- **MATERIALS PROVIDED**
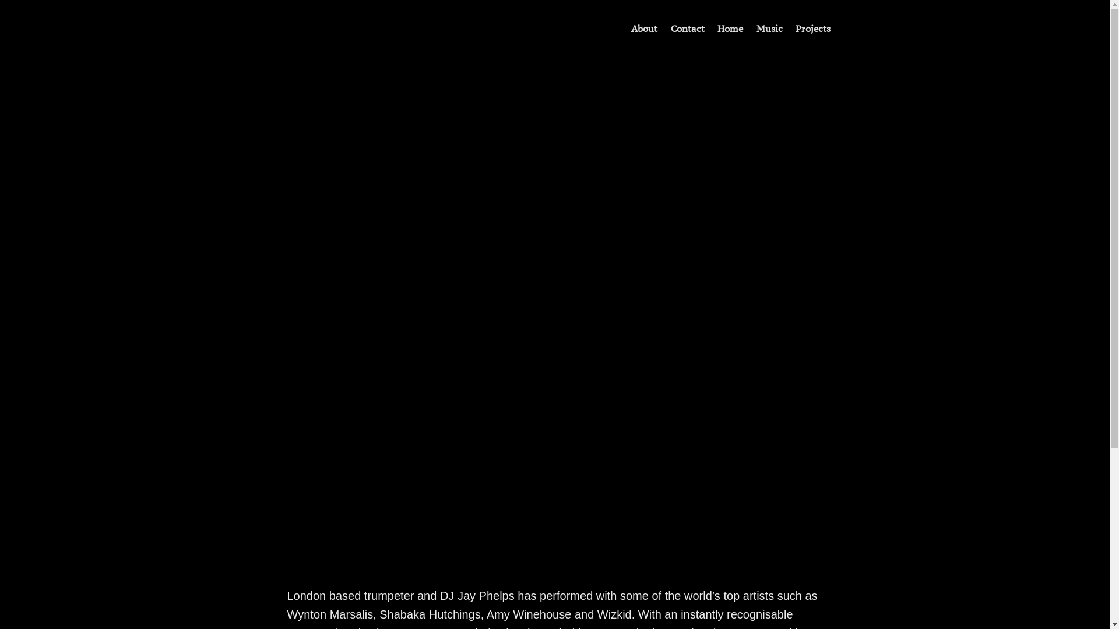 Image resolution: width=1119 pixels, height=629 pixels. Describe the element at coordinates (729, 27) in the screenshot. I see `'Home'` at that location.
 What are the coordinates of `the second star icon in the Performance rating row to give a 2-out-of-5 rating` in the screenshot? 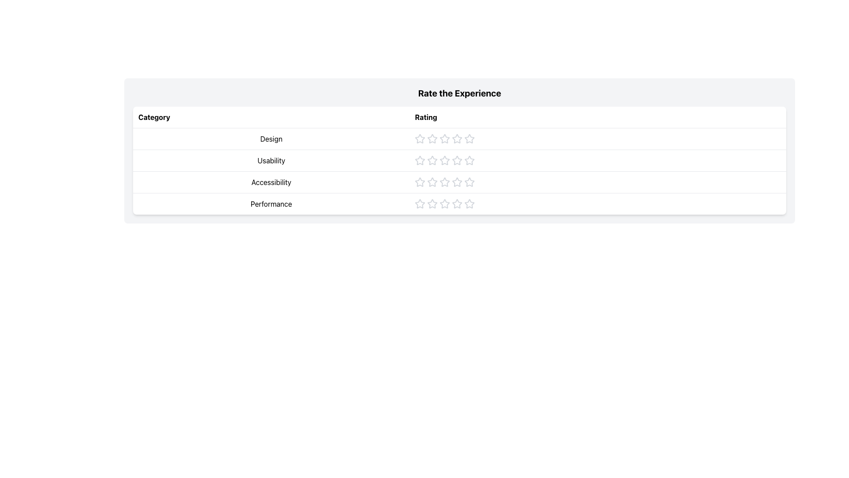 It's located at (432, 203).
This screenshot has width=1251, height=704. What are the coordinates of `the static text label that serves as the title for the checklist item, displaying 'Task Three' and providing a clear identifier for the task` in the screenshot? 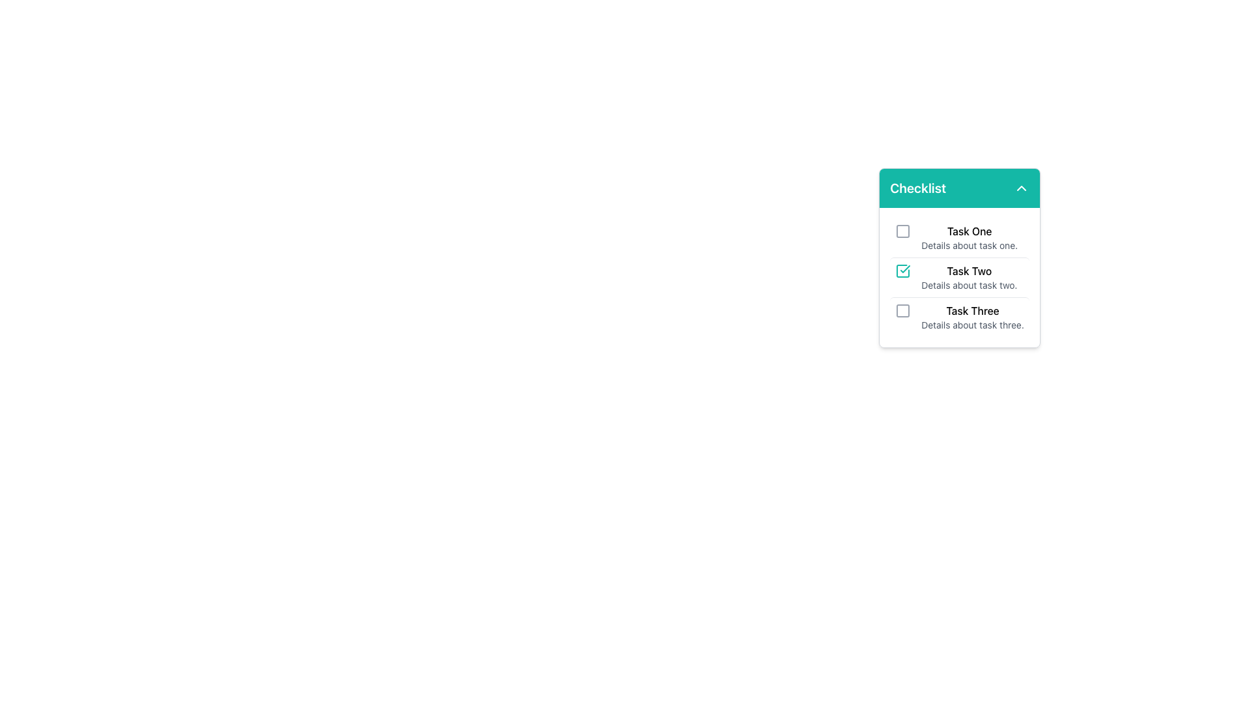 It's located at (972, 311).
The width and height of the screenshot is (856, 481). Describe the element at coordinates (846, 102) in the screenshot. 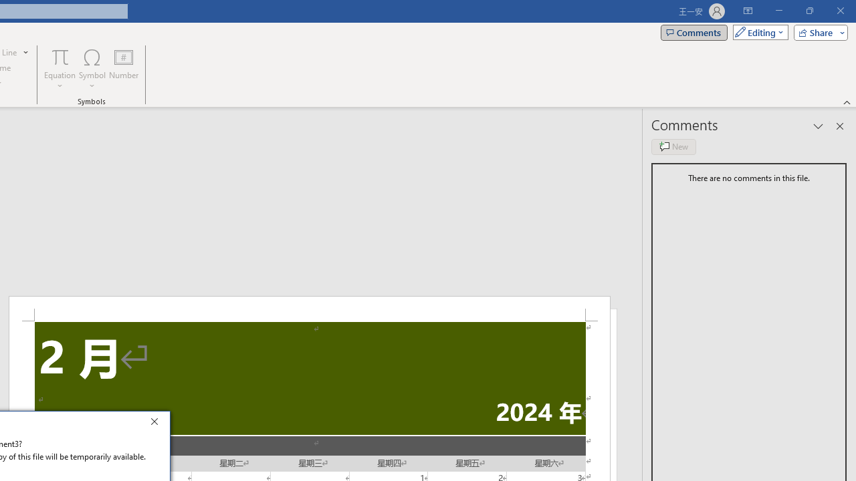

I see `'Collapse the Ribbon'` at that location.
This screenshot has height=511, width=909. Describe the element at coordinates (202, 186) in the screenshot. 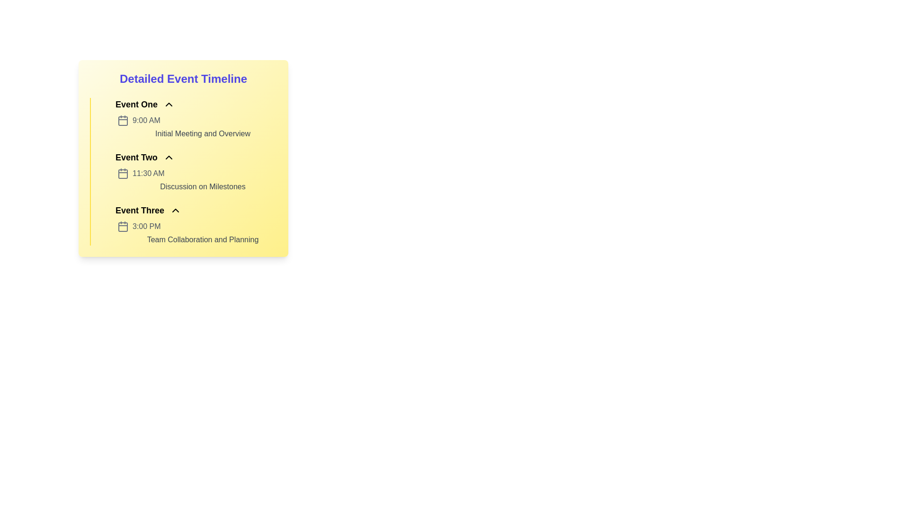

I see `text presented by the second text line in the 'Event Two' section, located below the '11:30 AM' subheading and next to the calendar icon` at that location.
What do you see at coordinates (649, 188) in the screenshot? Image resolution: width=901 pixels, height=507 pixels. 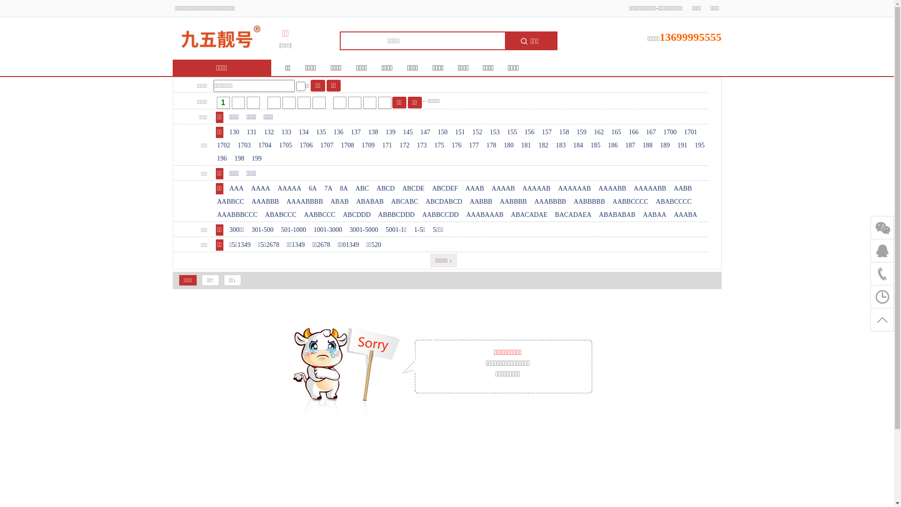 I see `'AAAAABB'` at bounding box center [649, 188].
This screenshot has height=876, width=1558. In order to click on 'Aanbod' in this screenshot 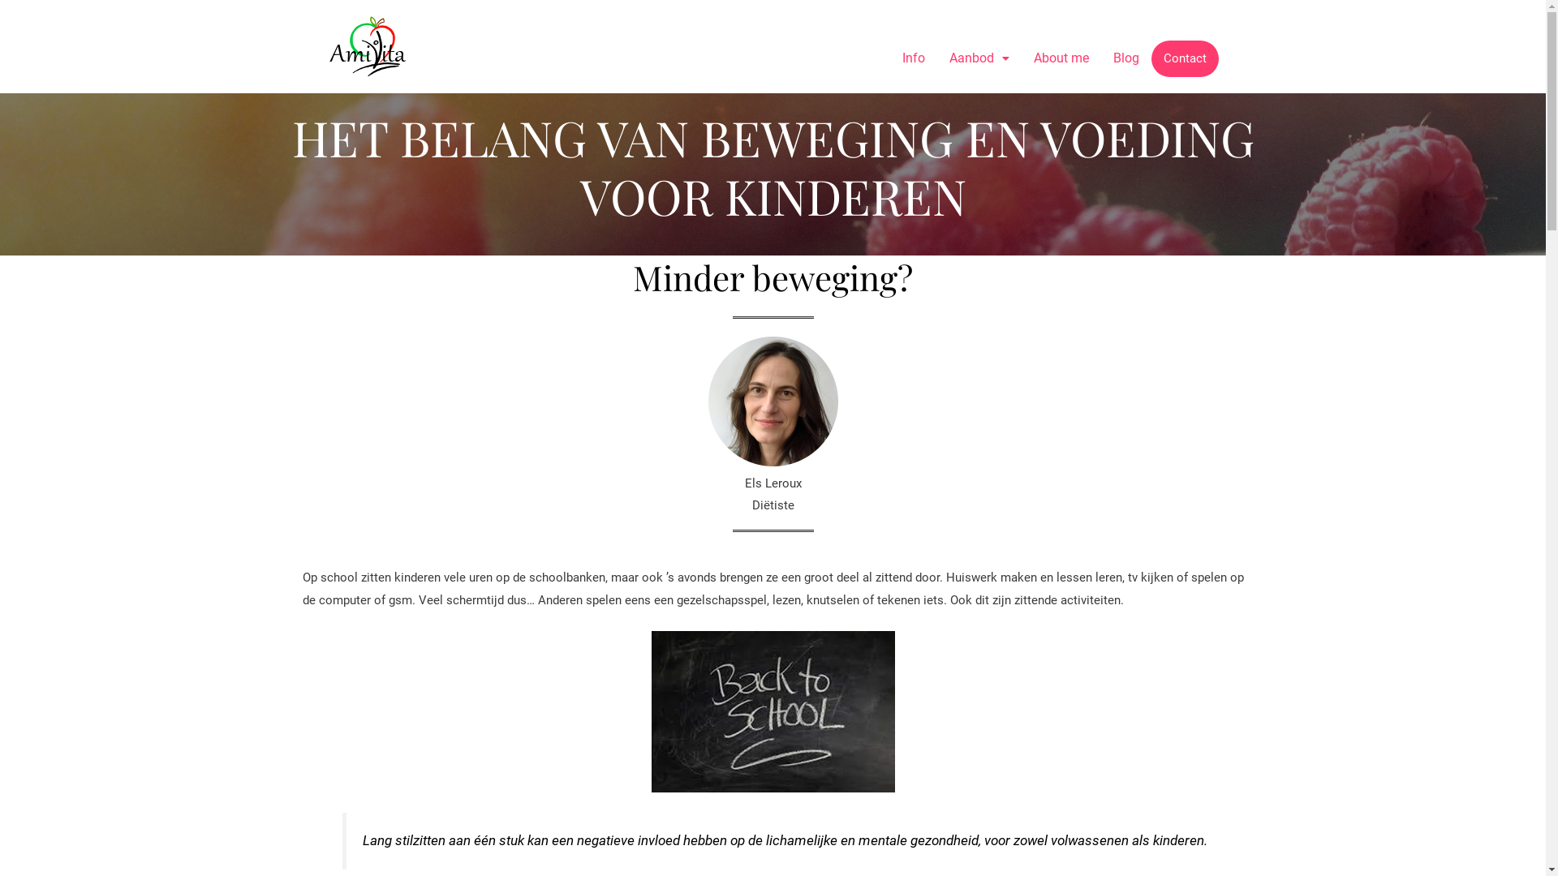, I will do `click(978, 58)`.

- **THE EXERCISE**
Retype the entries, beginning at the line that contains "This screenshot has height=511, width=909." and stopping after the line that contains "presented by the". Leave the pictures out.

- **ANSWER TO THIS TASK**
This screenshot has height=511, width=909. Describe the element at coordinates (202, 186) in the screenshot. 

I see `text presented by the second text line in the 'Event Two' section, located below the '11:30 AM' subheading and next to the calendar icon` at that location.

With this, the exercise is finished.